4.Los virus son en sí mismos tanto un
horror como una forma de extrañeza weird,
tanto seres vivos como mera química, tan “peligrosos” para lo humano como
agentes de tantos cambios evolutivos. No presentan metabolismo pero son capaces
de reproducirse hackeando células vivas, y están tan sometidos a la selección
natural como todos los organismos, por lo que se nos aparecen como “capaces” de
evolucionar a través de mutaciones. Los virus tienen una historia evolutiva y,
de hecho, quizá representen una reliquia de los orígenes de eso que llamamos
vida: y también en ese sentido contaminan nuestras certezas, porque si en el
origen de nuestra historia evolutiva hay una categoría intermedia, liminal,
entre lo vivo y lo inanimado, nuestras nociones de “vida”, de mundo biológico
en oposición al mundo mineral, han de ser revisadas tanto como la biología
evolutiva iniciada por Darwin nos llevó a revisar las nociones antropocéntricas
del ser humano como entidad privilegiada. Los virus, en última instancia,
vienen de un afuera a lo que hemos cercado (o pretendido cercar) como el
dominio de lo viviente y, a su vez, de lo humano.

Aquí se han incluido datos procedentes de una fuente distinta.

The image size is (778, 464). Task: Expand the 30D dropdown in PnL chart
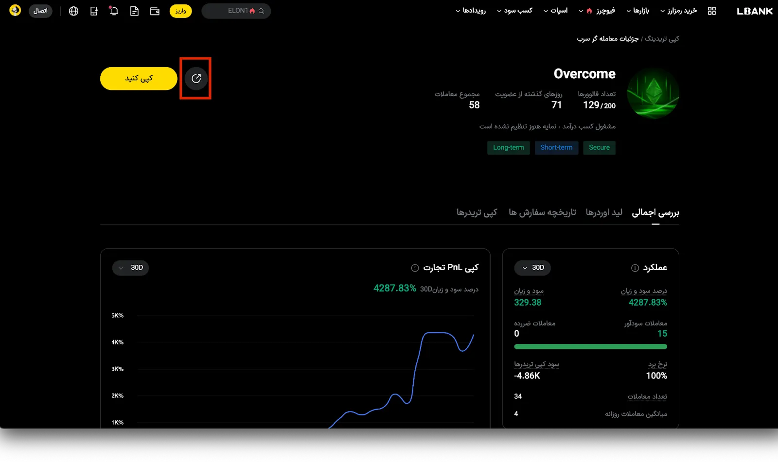130,268
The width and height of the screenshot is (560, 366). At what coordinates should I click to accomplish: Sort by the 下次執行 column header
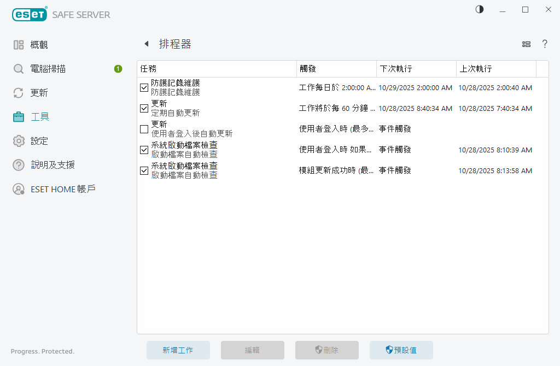[x=416, y=69]
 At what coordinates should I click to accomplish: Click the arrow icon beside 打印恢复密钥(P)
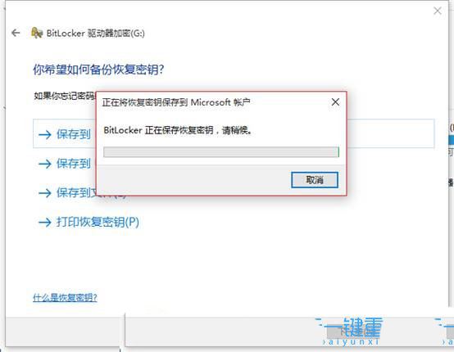pyautogui.click(x=45, y=223)
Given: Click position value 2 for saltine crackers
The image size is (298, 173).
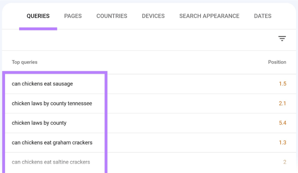Looking at the screenshot, I should 284,162.
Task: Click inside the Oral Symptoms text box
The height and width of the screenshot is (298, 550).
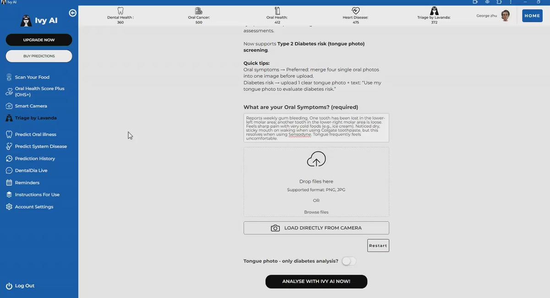Action: point(316,128)
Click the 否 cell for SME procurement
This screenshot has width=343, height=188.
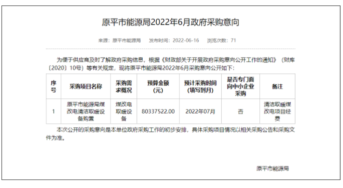click(240, 112)
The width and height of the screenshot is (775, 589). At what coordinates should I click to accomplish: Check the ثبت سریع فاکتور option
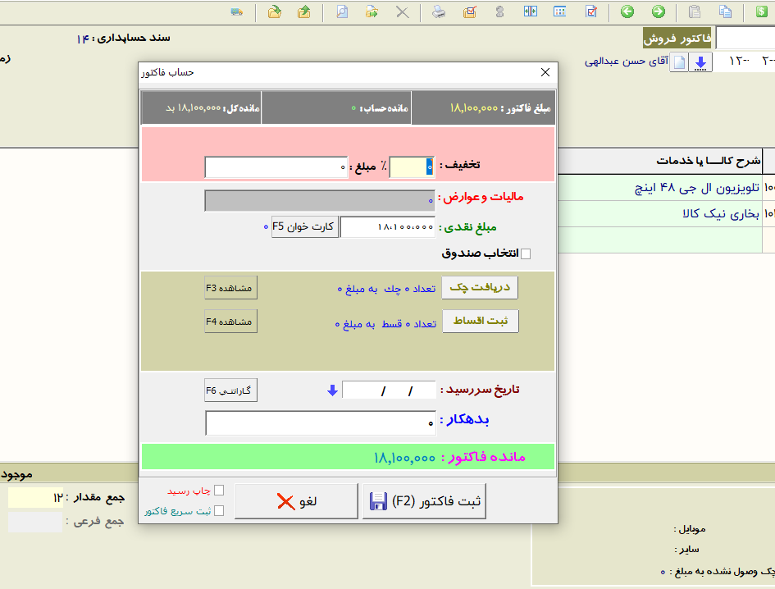pos(219,511)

5.Cuando el afuera es incomprensible y
nos amenaza, nos encerramos en el adentro. Todos los impulsos de la seguridad
humana nos llaman a bloquear las vías de invasión, a permanecer humanos, no
contaminados, lo más puros posible. El afuera podrá contaminarnos, así que
mejor cerremos los ojos. Mejor bajemos las persianas. Mejor repitamos que
afuera no hay nada, que el mundo se ha ido y sólo nos queda el espacio pautado
por las paredes de nuestras casas, el espacio interior, la imaginación, los
libros. Por supuesto, es necesario: nos mueve la autoconservación, la
Resistencia.
6.Sin embargo, afuera siguen pasando
cosas: el mundo sigue allí, aunque, ahora, ya no para nosotros. Cabe pensar que volveremos y que encontraremos todo
un poco diferente, un poco cambiado, mutado. Cabe pensar que es inevitable, a
la vez, que cambiemos nosotros también. Porque, por supuesto, no hay pureza
alguna. No se trata de que, en virtud de nuestras políticas, de nuestra
voluntad y agencia humanas, podamos ejercer una acción, una efectiva
resistencia, un control. Estas son
todas ficciones que intentan suavizar la idea de que el cambio, naturalmente,
es inevitable. La música sigue estando allí afuera, de hecho. Y, como siempre,
es de allí que nos nutrimos. Es eso, o perecer.